Since Irish foreign policy objectives often fluctuated in the Cold War environment, the conventional assumption is that the administration of Irish foreign policy was conducted in an unprincipled manner. This work offers a new approach to the study of Irish foreign policy by unifying economic, political, and legal issues under the framework of diplomatic recognition. Arguing that Irish foreign policy in the area of recognition was based on the flexibility required of small state diplomacy during the early Cold War, the author’s research in the area of Ireland’s approach toward emerging and reconstituted states illustrates the high level of professionalism, commitment and administrative consistency within the Department of External Affairs in the administration of foreign policy.
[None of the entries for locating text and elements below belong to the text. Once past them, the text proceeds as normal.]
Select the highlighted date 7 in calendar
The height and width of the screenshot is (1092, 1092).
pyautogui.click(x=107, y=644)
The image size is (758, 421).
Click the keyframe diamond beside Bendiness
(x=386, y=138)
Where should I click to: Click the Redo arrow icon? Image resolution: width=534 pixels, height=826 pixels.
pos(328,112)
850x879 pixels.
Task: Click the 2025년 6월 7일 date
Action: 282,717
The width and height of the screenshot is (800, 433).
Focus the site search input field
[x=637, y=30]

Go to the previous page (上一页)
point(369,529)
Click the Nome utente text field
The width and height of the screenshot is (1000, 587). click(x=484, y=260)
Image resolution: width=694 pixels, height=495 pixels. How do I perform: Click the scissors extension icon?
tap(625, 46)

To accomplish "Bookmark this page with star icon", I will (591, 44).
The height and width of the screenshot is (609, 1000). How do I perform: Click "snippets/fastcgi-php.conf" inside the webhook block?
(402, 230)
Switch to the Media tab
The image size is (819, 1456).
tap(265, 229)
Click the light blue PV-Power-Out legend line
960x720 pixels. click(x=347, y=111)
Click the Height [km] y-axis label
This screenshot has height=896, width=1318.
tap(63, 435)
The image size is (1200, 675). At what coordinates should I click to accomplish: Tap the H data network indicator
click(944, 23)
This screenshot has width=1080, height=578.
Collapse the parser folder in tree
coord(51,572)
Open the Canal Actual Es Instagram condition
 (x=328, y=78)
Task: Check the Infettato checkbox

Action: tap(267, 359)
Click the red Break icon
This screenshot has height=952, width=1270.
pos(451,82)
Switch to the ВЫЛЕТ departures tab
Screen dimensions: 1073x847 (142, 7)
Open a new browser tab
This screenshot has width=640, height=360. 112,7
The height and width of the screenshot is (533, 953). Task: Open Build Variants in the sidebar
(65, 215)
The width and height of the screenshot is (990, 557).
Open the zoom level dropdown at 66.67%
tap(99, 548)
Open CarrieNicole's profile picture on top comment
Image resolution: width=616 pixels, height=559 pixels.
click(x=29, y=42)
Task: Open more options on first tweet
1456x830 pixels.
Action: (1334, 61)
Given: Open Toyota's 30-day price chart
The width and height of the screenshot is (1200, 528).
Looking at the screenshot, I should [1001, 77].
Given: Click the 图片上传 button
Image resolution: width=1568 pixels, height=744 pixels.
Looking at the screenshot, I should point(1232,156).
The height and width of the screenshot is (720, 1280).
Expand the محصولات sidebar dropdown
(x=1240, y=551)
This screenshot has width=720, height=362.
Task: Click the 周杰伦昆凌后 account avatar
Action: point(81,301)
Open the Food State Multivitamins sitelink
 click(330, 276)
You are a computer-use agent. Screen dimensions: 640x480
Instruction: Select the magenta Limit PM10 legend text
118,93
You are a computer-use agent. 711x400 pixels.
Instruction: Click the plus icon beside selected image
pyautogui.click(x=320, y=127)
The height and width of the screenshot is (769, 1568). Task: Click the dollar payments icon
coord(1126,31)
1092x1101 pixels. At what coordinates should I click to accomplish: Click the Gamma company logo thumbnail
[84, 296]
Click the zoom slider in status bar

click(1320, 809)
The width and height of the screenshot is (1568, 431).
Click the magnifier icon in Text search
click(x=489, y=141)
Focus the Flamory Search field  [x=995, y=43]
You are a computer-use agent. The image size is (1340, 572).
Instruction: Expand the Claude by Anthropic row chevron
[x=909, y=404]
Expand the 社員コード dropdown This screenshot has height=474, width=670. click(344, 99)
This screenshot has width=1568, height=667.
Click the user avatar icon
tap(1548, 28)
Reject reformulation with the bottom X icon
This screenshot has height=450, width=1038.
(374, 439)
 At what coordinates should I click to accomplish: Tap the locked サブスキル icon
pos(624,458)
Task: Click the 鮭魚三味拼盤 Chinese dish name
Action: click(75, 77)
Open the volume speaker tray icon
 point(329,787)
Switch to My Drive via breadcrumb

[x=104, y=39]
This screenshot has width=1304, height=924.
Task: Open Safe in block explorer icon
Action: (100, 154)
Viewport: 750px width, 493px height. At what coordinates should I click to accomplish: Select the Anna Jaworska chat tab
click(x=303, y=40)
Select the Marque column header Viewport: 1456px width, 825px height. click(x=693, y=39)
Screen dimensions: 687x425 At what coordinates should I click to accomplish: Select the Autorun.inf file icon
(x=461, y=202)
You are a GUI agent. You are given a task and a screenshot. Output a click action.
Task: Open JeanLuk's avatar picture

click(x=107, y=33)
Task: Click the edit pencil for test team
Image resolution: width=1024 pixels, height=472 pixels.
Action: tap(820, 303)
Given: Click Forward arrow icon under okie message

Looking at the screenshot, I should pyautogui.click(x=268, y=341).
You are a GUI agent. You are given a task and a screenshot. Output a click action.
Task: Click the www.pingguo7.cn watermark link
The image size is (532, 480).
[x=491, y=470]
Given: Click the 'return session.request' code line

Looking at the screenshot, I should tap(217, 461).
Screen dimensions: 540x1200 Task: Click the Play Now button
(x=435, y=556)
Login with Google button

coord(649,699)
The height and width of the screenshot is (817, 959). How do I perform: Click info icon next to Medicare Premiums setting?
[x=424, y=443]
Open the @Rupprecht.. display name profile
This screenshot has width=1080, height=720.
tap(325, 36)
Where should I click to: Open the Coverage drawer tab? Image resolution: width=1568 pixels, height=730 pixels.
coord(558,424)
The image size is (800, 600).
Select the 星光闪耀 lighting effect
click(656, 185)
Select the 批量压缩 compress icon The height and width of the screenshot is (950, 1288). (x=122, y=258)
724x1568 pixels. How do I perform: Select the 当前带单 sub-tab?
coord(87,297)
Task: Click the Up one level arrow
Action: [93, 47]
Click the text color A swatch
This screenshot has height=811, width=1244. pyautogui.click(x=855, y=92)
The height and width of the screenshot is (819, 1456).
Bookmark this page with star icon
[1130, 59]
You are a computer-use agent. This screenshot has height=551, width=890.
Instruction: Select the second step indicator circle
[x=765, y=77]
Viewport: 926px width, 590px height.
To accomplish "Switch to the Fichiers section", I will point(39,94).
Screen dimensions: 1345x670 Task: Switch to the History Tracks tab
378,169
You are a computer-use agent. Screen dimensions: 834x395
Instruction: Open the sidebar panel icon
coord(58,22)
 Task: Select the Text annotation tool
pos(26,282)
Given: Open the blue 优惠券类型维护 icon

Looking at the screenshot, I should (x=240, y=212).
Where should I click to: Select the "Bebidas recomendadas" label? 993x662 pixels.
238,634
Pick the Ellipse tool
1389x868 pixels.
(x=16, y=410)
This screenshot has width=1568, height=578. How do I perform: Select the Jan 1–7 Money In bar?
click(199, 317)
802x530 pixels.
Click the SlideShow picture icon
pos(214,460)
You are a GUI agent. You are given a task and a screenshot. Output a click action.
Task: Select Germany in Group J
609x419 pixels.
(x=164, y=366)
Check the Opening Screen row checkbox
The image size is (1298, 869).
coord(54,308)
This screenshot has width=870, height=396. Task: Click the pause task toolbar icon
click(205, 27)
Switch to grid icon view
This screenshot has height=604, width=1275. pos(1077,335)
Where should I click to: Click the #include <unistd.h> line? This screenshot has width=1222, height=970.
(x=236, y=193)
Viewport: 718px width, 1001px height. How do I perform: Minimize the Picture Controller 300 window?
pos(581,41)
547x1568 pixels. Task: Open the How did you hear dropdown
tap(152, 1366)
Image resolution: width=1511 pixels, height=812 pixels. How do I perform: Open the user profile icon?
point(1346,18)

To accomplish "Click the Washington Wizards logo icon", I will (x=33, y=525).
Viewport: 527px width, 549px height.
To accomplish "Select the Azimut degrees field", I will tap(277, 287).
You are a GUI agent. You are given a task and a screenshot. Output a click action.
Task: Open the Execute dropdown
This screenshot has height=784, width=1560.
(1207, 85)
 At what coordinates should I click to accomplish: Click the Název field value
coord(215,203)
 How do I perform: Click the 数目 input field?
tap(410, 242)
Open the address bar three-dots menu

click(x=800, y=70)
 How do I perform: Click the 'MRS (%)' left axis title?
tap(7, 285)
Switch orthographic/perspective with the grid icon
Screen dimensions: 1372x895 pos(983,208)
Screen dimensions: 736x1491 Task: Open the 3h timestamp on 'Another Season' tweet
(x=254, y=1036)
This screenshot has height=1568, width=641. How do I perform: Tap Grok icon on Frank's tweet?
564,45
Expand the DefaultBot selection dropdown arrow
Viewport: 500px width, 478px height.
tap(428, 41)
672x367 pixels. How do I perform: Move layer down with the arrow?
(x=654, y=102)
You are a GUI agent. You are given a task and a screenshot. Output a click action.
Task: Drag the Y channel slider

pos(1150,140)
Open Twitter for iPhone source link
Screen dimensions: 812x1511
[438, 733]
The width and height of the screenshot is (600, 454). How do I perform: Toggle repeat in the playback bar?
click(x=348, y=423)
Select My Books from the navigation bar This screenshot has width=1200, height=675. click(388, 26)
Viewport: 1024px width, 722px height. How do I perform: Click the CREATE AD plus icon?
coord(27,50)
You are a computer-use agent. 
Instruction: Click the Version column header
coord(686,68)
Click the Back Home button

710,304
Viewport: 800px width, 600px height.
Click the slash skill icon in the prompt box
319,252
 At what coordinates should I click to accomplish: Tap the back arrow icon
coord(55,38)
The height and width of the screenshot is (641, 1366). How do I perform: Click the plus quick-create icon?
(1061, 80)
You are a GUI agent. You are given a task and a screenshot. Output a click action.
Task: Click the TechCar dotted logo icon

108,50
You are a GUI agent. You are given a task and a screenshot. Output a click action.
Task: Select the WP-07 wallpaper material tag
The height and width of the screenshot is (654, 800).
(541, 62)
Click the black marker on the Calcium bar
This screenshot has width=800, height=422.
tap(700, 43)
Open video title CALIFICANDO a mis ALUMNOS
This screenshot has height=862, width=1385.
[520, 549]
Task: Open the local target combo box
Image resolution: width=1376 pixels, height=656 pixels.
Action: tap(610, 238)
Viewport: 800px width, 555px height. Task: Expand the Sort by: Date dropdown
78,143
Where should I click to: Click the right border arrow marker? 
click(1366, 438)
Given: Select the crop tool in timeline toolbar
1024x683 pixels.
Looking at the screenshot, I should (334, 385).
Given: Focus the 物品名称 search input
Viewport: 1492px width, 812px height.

This work presents the difficulties in balancing the interests of Ireland as a minor actor within the complicated framework of international diplomacy during the period 1949-63. Case studies include the non-recognition of Israel, China, Vietnam, and East Germany in full length chapters.
Table of Contents
Foreword by Dermot Keogh
1. The convergence of Irish foreign policy and international law
2. Ireland in the world system, 1949-63
3. Irish recognition policy and practice, 1949-63
4. Cold War diplomacy in the case of East Germany
5. Diplomacy before and after UN membership: Non-recognition of China, 1949-63
Conclusion: Assessment and comparison
About the Author
Dr. Paula L. Wylie gained her MA in International Relations at Boston University and her PhD in History at University College, Cork. She is now an experienced lecturer and writer in history and international politics.